- _Text segment_
---------------
At least a portion of the received key is compared to one or more of the
address entries of a first address entry group. If a match is not found between the key
and any one of the address entries of the first address group, the key or key portion is
then compared to the first address entry (e.g. address entry 0) to determine a next
address group. The next address group is then accessed via the next group UP pointer
301 or the next group DOWN pointer 303 based on the results of the comparison.
However, if the key or key portion matches one of the address entries 309, the entry
data for the matching address entry may be accessed via entry data pointer 305.
The entry data pointer 305 references the entry data that corresponds to the
first address entry (e.g., address entry 0). The entry data corresponding to the
remaining addresses entries (e.g. address entries 1-3) immediately follows the first
data entry. That is, the data entries that correspond to a particular address entry array
309 are arranged in the same order as the address entries within the array 309. This is
done to save memory, otherwise, the address entries and corresponding data entries
may be arranged in any suitable manner. For example, each address entry may have a
corresponding entry data pointer.
---------------
- _Prompt 1_
Summarize the passage on address entry lookup in two sentences.
- _Prompt 2_
Quote the part of the passage on address entry lookup that opens with the words containing "At least a portion" and closes with "of the comparison.".
- _Prompt 3_
Write what comes next in the passage on address entry lookup, picking up after its final sentence.
The listing that follows has no connection to the passage on address entry lookup.

- _Data section_
---------------
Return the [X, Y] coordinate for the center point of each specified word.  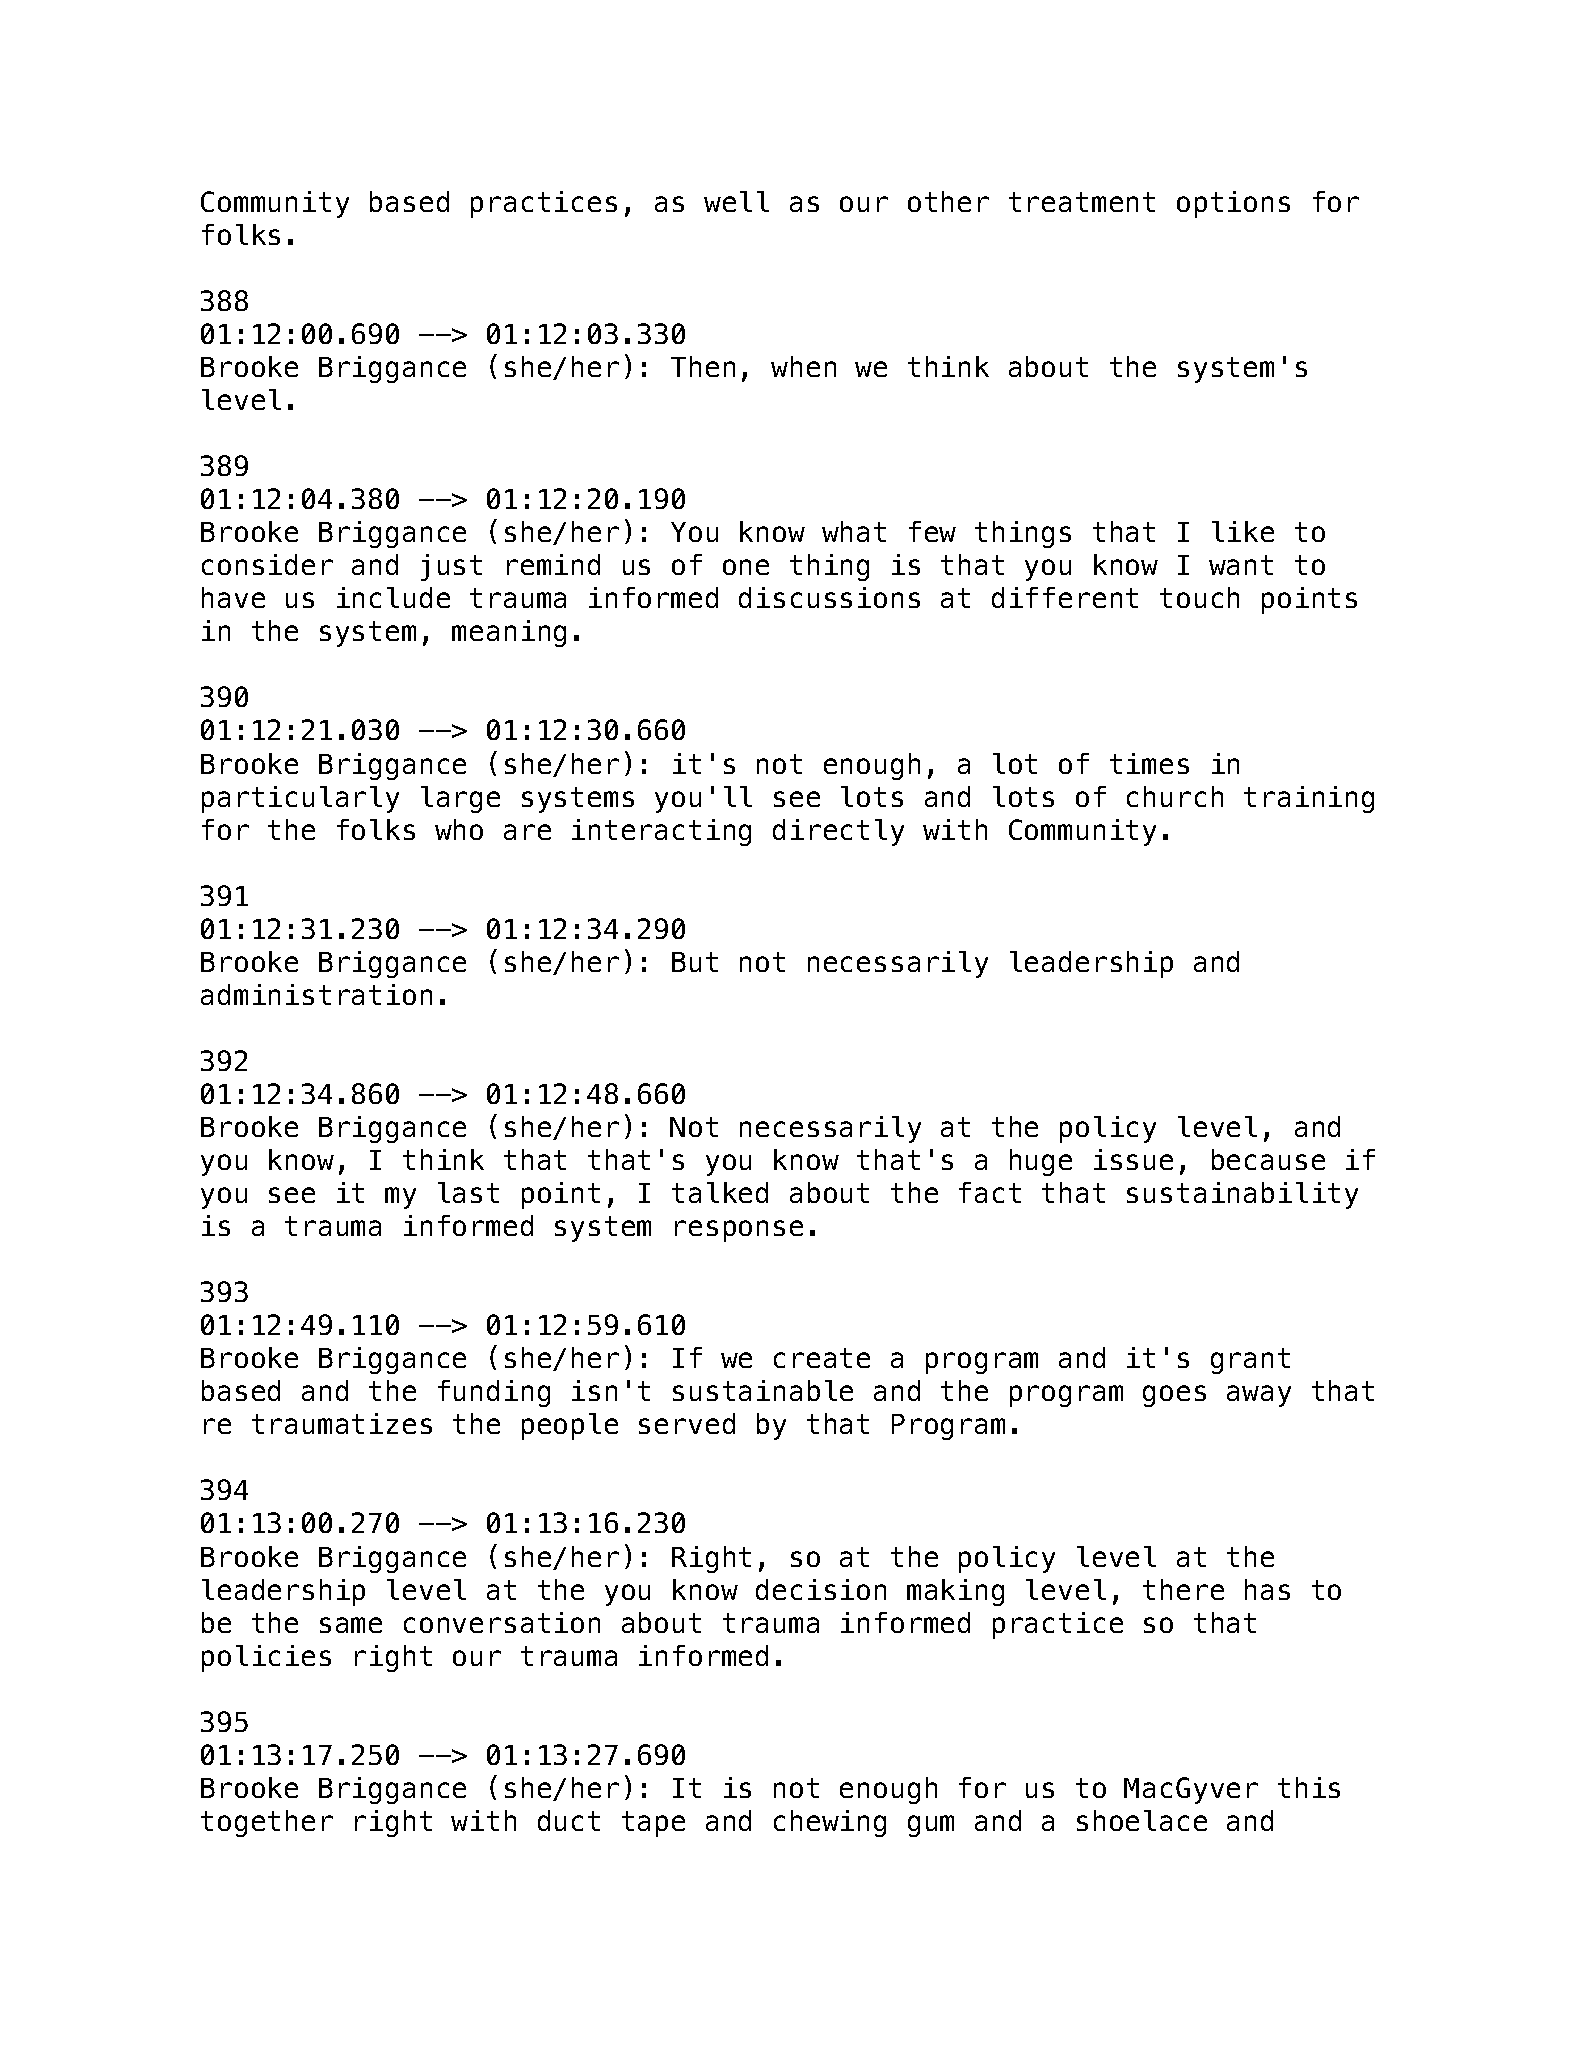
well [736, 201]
---------------
- _Written response 1_
A received key, or a portion of it, is compared with the address entries of a first group. If no match is found, it is compared with the first address entry to pick a next group, reached through the UP or DOWN pointer, but on a match the entry data is accessed through the entry data pointer, which references the first entry's data, with the data for the remaining entries following in the same order as the address entries to save memory.

- _Written response 2_
At least a portion of the received key is compared to one or more of the
address entries of a first address entry group. If a match is not found between the key
and any one of the address entries of the first address group, the key or key portion is
then compared to the first address entry (e.g. address entry 0) to determine a next
address group. The next address group is then accessed via the next group UP pointer
301 or the next group DOWN pointer 303 based on the results of the comparison.

- _Written response 3_
The address entry group control bits 307 are optional and may be utilized for
any suitable custom function. For example, a control bit may indicate whether to
discard the received key if it matches the associated address entry. The control bits
may also be used to route the packet to the CPU, irrespective of whether or not a
match is found for the received key.
In one embodiment, some options are selected via the above described key
parameters that are received as part of the key. In one embodiment, the key
parameters include the following programmable fields for the linked list search:
maximum tree width 4 bits maximum group depth 3 bits anchor size 1 bit
mask on upper bits of initial address value 14 bits data entry size 2 bits
Table 2
The maximum tree depth indicates how many address groups are possible in a link.
The maximum group width indicates how many address entries are within each
address group. The anchor size indicates the size of the anchor value. For example,
the anchor may be 16 bits or 32 bits in length. The mask may be utilized to mask out
particular bits of the first address value such that the masked bits are not used for
addressing the memory. The data entry size may indicate the size of the data entry.
Other programmable options may also be selectable for the linked list search,
as well as for the range based and longest prefix searches. For example, the bases of
the anchor area, address entry area, and data entry area may also be selectable. The
maximum key size may also be selectable, e.g., a 1 or 2 memory words. The basis for
determining whether the next address group is obtained from the UP or DOWN
pointer may also be selectable. In one embodiment, a full address entry or portion (or
some other value) may be used as the UP/DOWN detection basis.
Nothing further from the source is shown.